Samsung stellt eigenen Messenger-Dienst ein: So wechseln Sie zu Google Messages

Samsung hat offiziell bekannt gegeben, dass sein hauseigener Messenger-Dienst Samsung Messages eingestellt wird. Laut Unternehmensangaben wird der Dienst im Juli 2026 vollständig abgeschaltet, sodass Nutzer etwa zwölf Wochen Zeit haben, sich auf den Wechsel vorzubereiten. Danach wird die App voraussichtlich aus dem Google Play Store und dem Galaxy Store verschwinden. Wer auch künftig SMS auf Galaxy-Geräten nutzen möchte, muss auf eine Alternative umsteigen.

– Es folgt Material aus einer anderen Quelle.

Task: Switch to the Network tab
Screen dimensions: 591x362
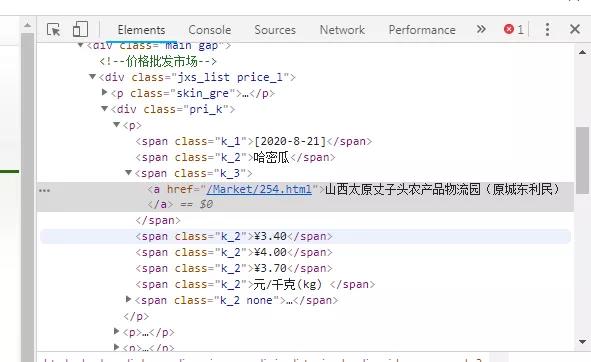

Als primärer Ersatz dient Google Messages. Samsung rät Nutzern bereits ausdrücklich, diese App zu installieren und als Standard-Messenger einzurichten. Der Umstieg ist einfach: Man lädt die App herunter, öffnet sie und bestätigt die Einrichtung als Haupt-SMS-Client. Anschließend stehen alle Nachrichtenfunktionen über den Google-Dienst zur Verfügung.

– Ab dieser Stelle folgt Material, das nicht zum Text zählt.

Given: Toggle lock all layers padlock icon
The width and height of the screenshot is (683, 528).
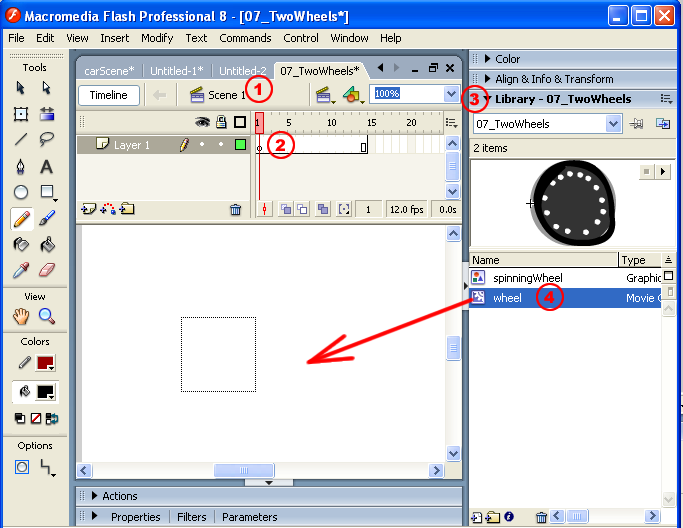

Interessant ist, dass auf älteren Geräten mit Android 11 oder früheren Versionen Samsung Messages auch nach Juli weiter funktionieren wird. Dazu gehören Modelle wie das Galaxy S9 und das Galaxy Note 9. Der wahrscheinliche Grund dafür ist die begrenzte Kompatibilität zwischen diesen Geräten und der aktuellen Version von Google Messages.

In der Praxis überrascht der Abschied von Samsungs eigenem Messenger nicht wirklich. Seit 2025 stellt der Hersteller neue Smartphones schrittweise auf Google Messages als Standard-App um. Viele Modelle, darunter die Galaxy-S25-Serie, wurden bereits mit vorinstalliertem Google Messenger ausgeliefert, und die S26-Modelle verzichten ganz auf die hauseigene App.

Haupttreiber dieser Entscheidung ist die Unterstützung des RCS-Standards. Im Gegensatz zu Samsung Messages, das von der Carrier-Unterstützung abhängt, bietet Google Messages volle RCS-Funktionalität unabhängig vom Netzbetreiber. Dieser Punkt ist wichtig, weil er einen zentralen Vorteil unterstreicht: Google Messages bringt erweiterte Features wie KI-basierten Betrugsschutz, geräteübergreifende Synchronisation, Echtzeit-Standortfreigabe und andere moderne Funktionen mit. Zukünftig soll die App sogar noch um weitere Features wie Videoanrufe ergänzt werden.

Insgesamt ergibt sich ein klares Bild: Samsung gibt seine eigene Messaging-Plattform vollständig auf und setzt stattdessen auf die universellere und funktionsreichere Lösung von Google.